TASK DETAILS:
The answer should hold exactly the lines of the entries below from the one containing "FAQ (384, 364)" through the last line, both included.
══════════════════════════════
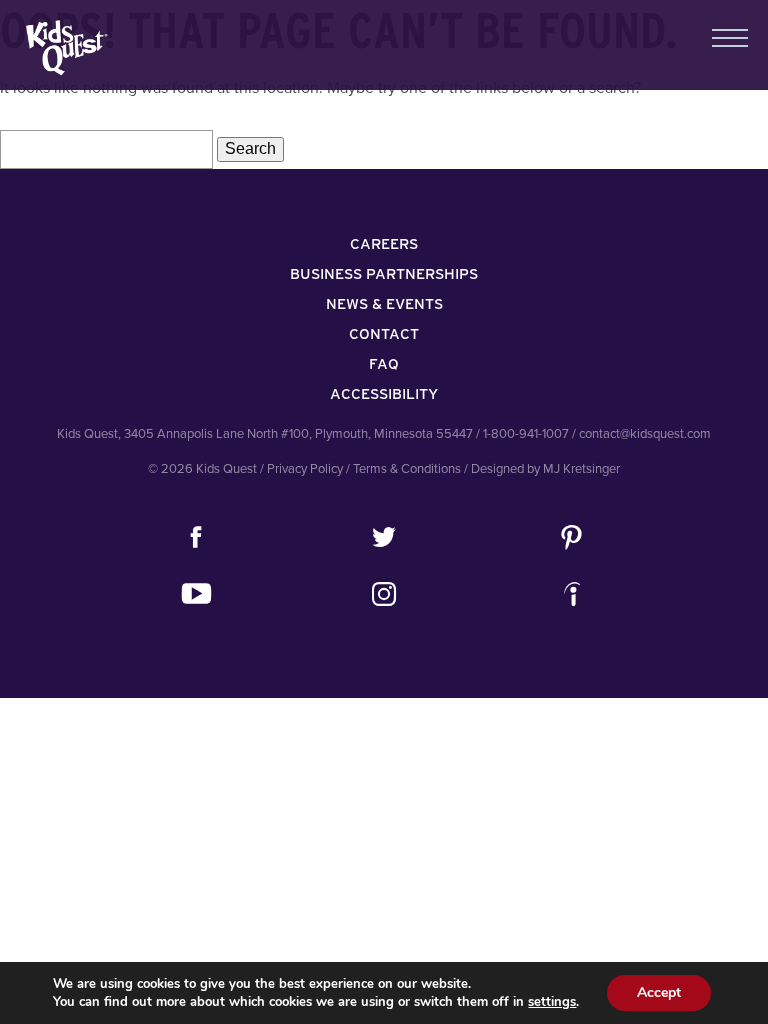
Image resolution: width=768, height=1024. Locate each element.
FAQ (384, 364)
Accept (659, 992)
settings (552, 1002)
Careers (384, 244)
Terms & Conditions (407, 469)
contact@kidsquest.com (645, 434)
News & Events (384, 304)
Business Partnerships (384, 274)
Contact (384, 334)
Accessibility (384, 394)
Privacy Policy (305, 469)
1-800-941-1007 (526, 434)
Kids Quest (64, 47)
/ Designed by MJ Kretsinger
══════════════════════════════
TASK ANSWER:
FAQ (384, 364)
Accept (659, 992)
settings (552, 1002)
Careers (384, 244)
Terms & Conditions (407, 469)
contact@kidsquest.com (645, 434)
News & Events (384, 304)
Business Partnerships (384, 274)
Contact (384, 334)
Accessibility (384, 394)
Privacy Policy (305, 469)
1-800-941-1007 (526, 434)
Kids Quest (64, 47)
/ Designed by MJ Kretsinger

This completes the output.